By | Published on Thursday 15 November 2018

Mariah Carey

Mariah Carey’s 2001 album ‘Glitter’ is riding high in iTunes charts around the world. This follows a campaign by fans to get the singer’s soundtrack to her film of the same name the recognition they believe it deserves.

The album is currently at number one in the US iTunes album chart, while it sits at number six in the UK. Fans behind the #JusticeForGlitter campaign see this as just that – justice for an album that never got its dues.

‘Glitter’ was seen as a commercial flop when it was originally released, its lack of success hindered not just by lukewarm reviews and the film it soundtracked being universally panned, but also because it was released on 11 Sep 2001. That said, it entered the Billboard chart at number seven with first week sales of 116,000. Not great at the time, but very respectable now. It’s unlikely its current chart success is matching those sales.

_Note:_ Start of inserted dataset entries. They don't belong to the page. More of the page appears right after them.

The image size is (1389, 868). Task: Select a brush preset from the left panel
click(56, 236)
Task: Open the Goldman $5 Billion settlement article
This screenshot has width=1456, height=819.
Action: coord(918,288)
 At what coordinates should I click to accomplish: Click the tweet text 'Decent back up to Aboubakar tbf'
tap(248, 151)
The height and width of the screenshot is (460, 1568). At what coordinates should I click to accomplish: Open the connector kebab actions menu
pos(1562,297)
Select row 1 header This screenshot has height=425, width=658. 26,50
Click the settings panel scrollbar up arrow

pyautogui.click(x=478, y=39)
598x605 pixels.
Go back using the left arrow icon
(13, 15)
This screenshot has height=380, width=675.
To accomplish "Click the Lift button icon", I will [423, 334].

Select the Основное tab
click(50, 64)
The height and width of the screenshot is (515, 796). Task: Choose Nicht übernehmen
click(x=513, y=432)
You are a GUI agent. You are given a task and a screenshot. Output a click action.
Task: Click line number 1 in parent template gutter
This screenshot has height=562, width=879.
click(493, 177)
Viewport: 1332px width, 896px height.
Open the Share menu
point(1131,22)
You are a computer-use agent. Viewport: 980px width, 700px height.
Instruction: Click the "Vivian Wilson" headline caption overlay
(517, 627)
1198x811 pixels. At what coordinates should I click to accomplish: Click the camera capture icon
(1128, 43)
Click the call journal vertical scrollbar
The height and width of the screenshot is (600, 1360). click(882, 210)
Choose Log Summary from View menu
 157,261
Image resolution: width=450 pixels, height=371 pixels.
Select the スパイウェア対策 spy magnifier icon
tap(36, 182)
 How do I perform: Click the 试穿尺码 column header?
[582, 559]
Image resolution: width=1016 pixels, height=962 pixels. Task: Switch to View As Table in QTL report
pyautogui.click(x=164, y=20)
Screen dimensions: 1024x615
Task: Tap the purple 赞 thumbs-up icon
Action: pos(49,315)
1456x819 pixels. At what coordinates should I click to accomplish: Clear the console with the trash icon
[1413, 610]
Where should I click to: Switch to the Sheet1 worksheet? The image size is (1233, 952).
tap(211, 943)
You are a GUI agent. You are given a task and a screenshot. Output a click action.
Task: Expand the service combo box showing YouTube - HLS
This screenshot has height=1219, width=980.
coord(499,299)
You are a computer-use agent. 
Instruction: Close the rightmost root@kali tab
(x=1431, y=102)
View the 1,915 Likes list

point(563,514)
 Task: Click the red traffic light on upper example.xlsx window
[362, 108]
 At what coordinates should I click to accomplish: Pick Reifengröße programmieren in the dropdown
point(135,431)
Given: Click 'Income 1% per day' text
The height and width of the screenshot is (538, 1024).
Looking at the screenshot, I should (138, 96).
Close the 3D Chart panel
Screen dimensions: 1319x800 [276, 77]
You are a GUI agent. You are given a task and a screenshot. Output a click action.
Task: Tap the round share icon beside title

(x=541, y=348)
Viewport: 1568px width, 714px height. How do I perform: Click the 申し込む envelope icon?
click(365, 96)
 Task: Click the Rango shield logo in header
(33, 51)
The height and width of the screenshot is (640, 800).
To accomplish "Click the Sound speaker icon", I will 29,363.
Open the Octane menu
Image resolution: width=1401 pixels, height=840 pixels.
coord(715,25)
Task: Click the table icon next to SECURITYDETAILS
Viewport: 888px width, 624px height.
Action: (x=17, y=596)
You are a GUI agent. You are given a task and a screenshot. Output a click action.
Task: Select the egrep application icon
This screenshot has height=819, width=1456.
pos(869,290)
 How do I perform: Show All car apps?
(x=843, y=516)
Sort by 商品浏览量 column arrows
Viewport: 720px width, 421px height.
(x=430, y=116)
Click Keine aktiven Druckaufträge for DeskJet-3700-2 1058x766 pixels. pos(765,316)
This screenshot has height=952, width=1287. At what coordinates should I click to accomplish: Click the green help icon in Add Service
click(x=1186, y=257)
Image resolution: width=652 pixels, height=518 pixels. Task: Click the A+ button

It’s not about matching or exceeding the past though, it’s about perceived success right now. So fans are buying the album up as fast as they can and sharing their stories about how, actually, they think it’s really good.

Carey herself has been keeping a close eye on all these goings on. As the album broke into the US iTunes top ten yesterday, she tweeted: “Not sure what’s happening but I love it! The Lambily is amazing at getting #JusticeForGlitter”.

She calls her fans The Lambily, by the way. When the album reached number two last night, she tweeted loudly, “I CAN’T EVEN KNOW WHAT TO SAY”. And the weirdness of that sentence suggests that she really can’t. Or doesn’t. Whatever.

It remains to be seen how all these iTunes sales translate into actual official chart positions. Her new album, ‘Caution’, is out tomorrow, so presumably the ‘Glitter’ campaign will stop to make way for that. Still, it would be quite funny if ‘Glitter’ ended up being more successful than her latest effort. That would pa the way for a #JusticeForCaution campaign in 2034.